The Tickeron Profit vs. Risk Rating rating for this company is (best 1 - 100 worst), indicating well-balanced risk and returns. The average Profit vs. Risk Rating rating for the industry is 68, placing this stock slightly better than average.
The Tickeron SMR rating for this company is (best 1 - 100 worst), indicating strong sales and a profitable business model. SMR (Sales, Margin, Return on Equity) rating is based on comparative analysis of weighted Sales, Income Margin and Return on Equity values compared against S&P 500 index constituents. The weighted SMR value is a proprietary formula developed by Tickeron and represents an overall profitability measure for a stock.
The Tickeron Price Growth Rating for this company is (best 1 - 100 worst), indicating fairly steady price growth. MLM’s price grows at a lower rate over the last 12 months as compared to S&P 500 index constituents.
The Tickeron Valuation Rating of (best 1 - 100 worst) indicates that the company is slightly overvalued in the industry.
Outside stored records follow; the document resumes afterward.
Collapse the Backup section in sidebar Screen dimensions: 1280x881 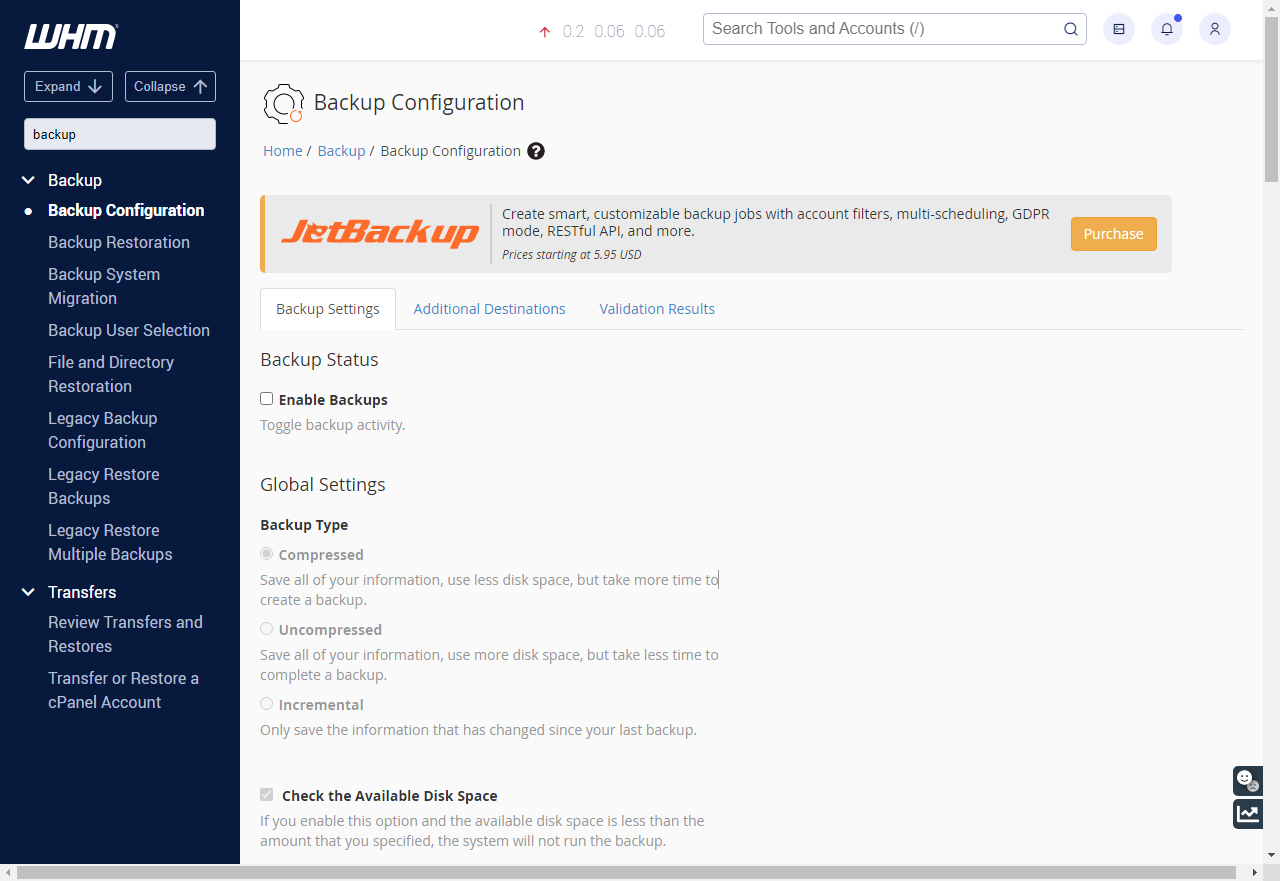(x=27, y=180)
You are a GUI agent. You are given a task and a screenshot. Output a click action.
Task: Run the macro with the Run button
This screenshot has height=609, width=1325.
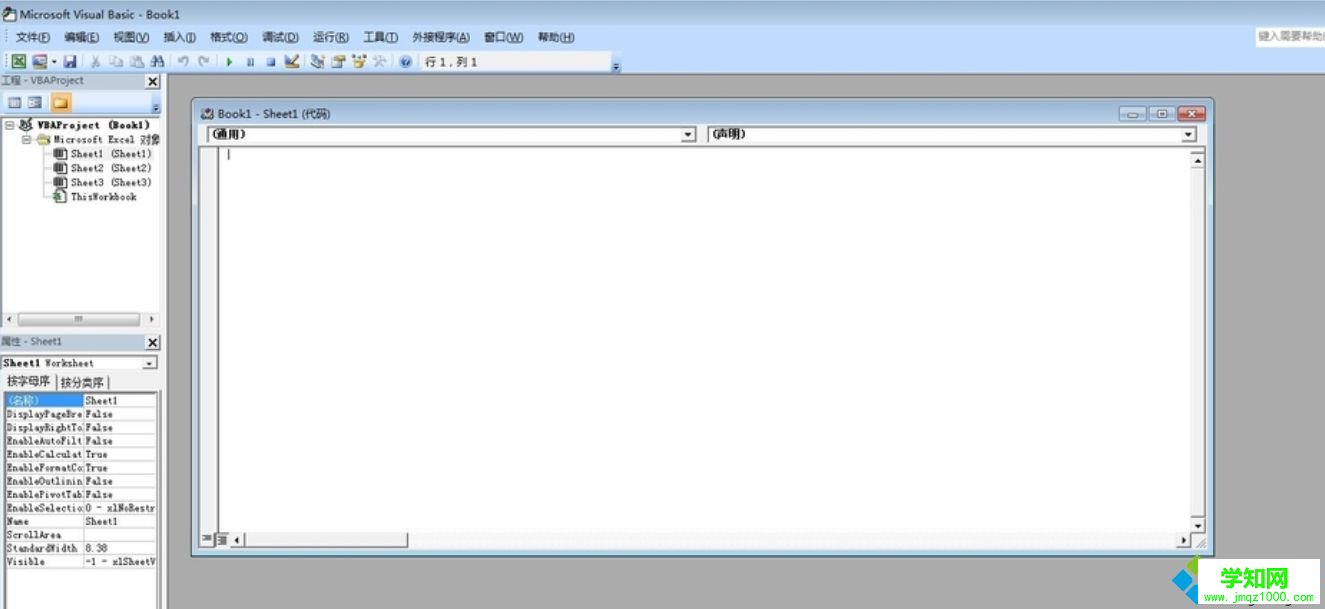click(229, 61)
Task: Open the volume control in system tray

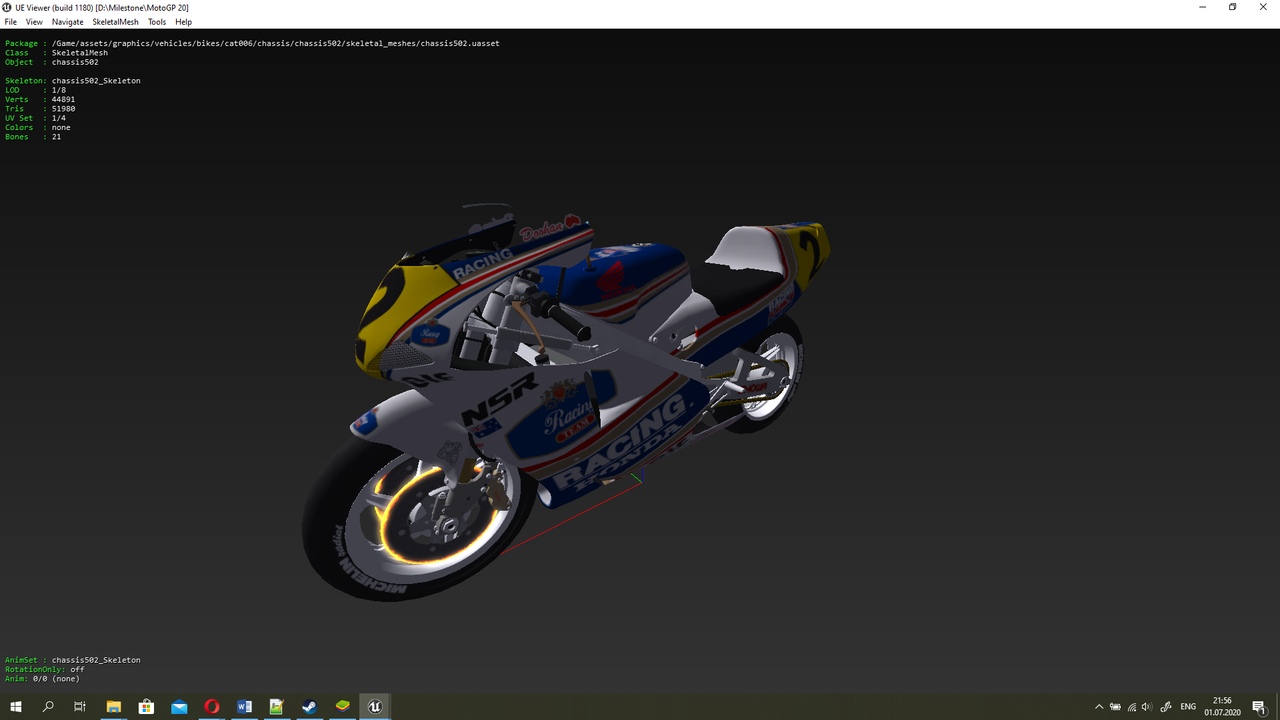Action: [1146, 707]
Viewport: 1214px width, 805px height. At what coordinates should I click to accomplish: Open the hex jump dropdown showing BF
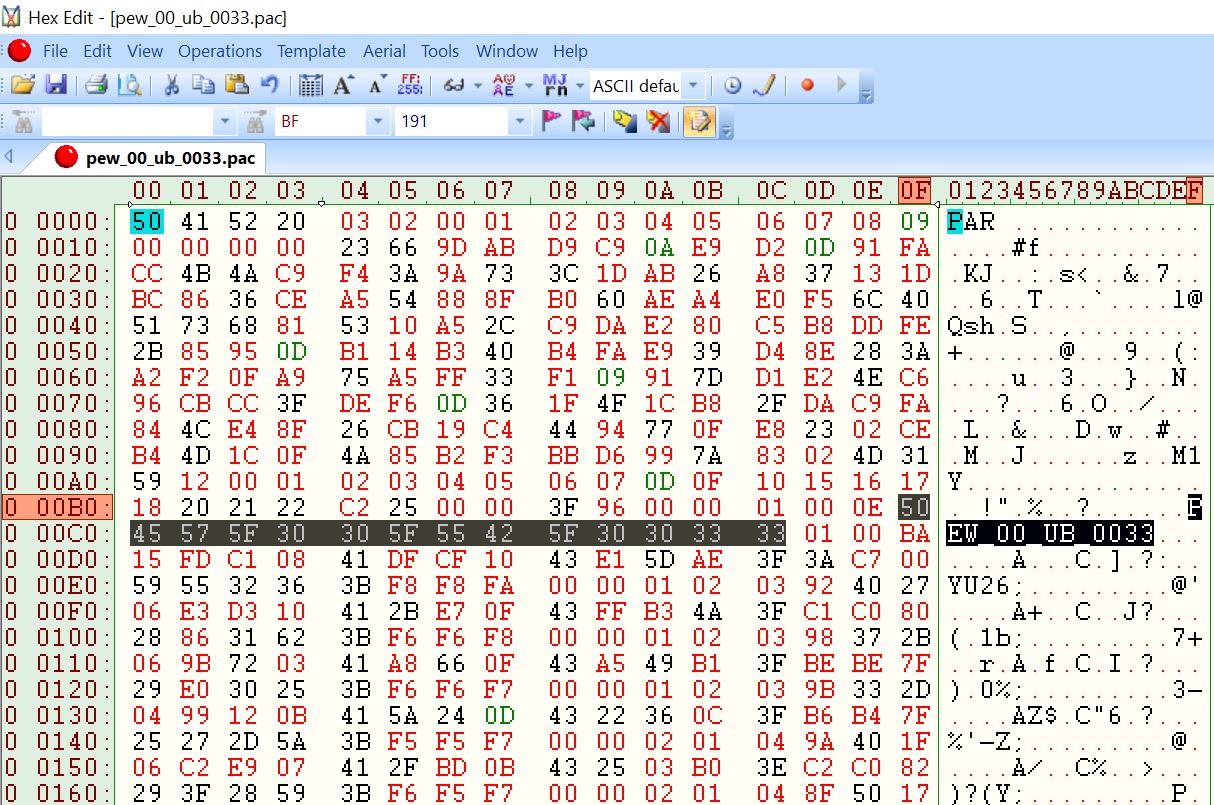377,122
This rating compares market capitalization estimated by our proprietary formula with the current market capitalization. This rating is based on the following metrics, as compared to industry averages: P/B Ratio (3.243) is normal, around the industry mean (2.725). P/E Ratio (38.237) is within average values for comparable stocks, (34.046). MLM's Projected Growth (PEG Ratio) (2.958) is slightly higher than the industry average of (1.801). Dividend Yield (0.005) settles around the average of (0.018) among similar stocks. MLM's P/S Ratio (5.807) is slightly higher than the industry average of (2.650).
The Tickeron Seasonality Score of (best 1 - 100 worst) indicates that the company is significantly overvalued in the industry. The Tickeron Seasonality score describes the variance of predictable price changes around the same period every calendar year. These changes can be tied to a specific month, quarter, holiday or vacation period, as well as a meteorological or growing season.